O Web Summit Vancouver trouxe um tema central que dominou palestras e painéis: a IA agêntica, capaz de tomar decisões e executar tarefas de forma independente. No setor financeiro, essa tecnologia já é realidade, com agentes de IA realizando compras, transferências e reconciliações de maneira autônoma. No entanto, ainda não há clareza sobre a responsabilidade em casos de erro ou manipulação, recaindo hoje sobre consumidores e comerciantes, segundo relato do Canaltech .

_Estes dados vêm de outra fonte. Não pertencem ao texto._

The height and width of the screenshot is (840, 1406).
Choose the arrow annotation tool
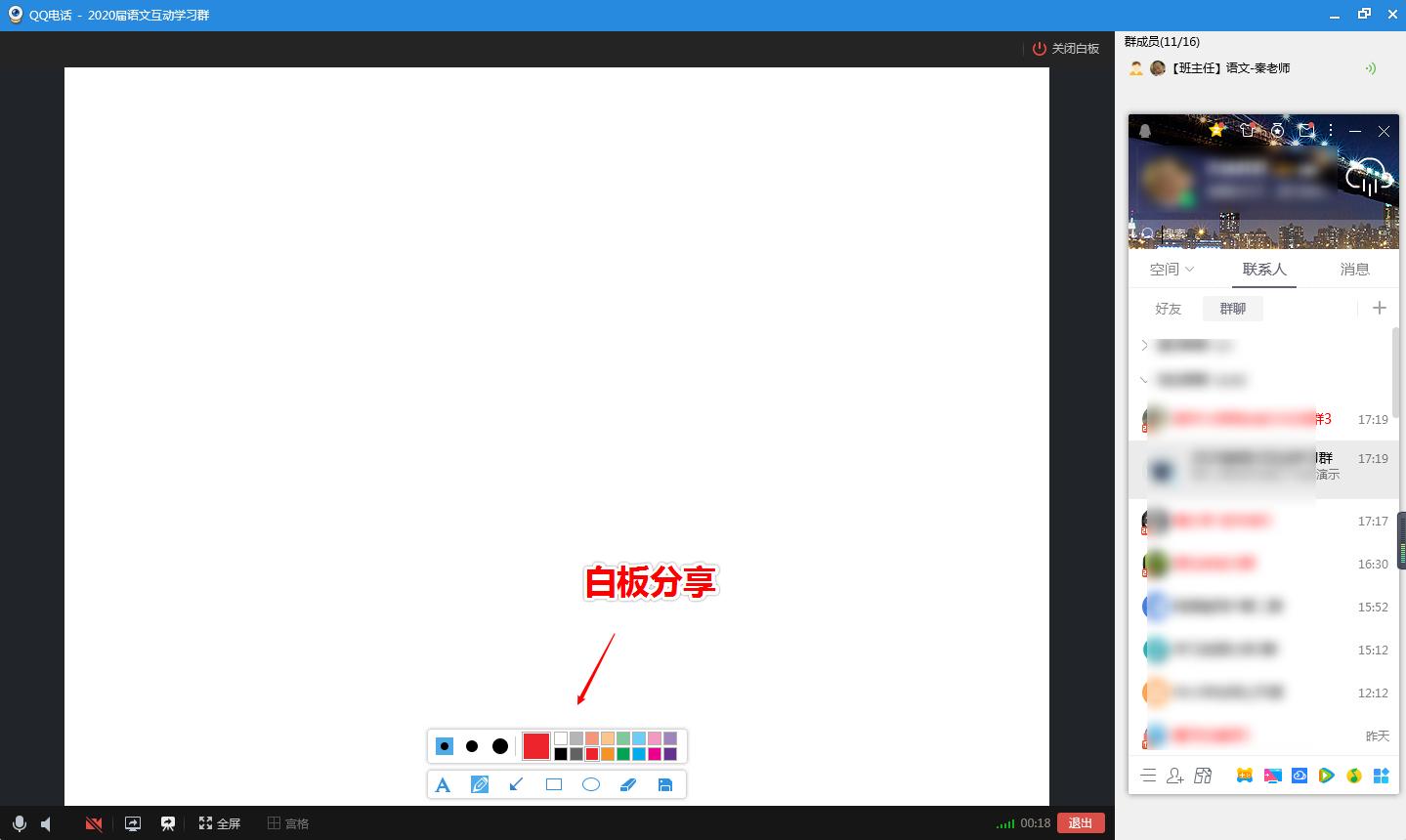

Enquanto o setor debate regras, os fraudadores já utilizam as mesmas ferramentas de IA para avançar em golpes. Casos de executivos que transferem milhões para impostores em reuniões de vídeo falsas, com deepfakes, deixaram de ser exceção. O alerta é de que a corrida entre inovação e crime cibernético não tem linha de chegada, e o ativo mais valioso dos próximos anos será a confiança.
Paralelamente, a infraestrutura de pagamentos global está sendo refeita, beneficiando transações como as entre Brasil e Canadá, que antes dependiam de intermediários caros e lentos. O Brasil aparece no radar do evento como mercado relevante para essas transformações, tanto no uso de IA quanto na modernização dos meios de pagamento.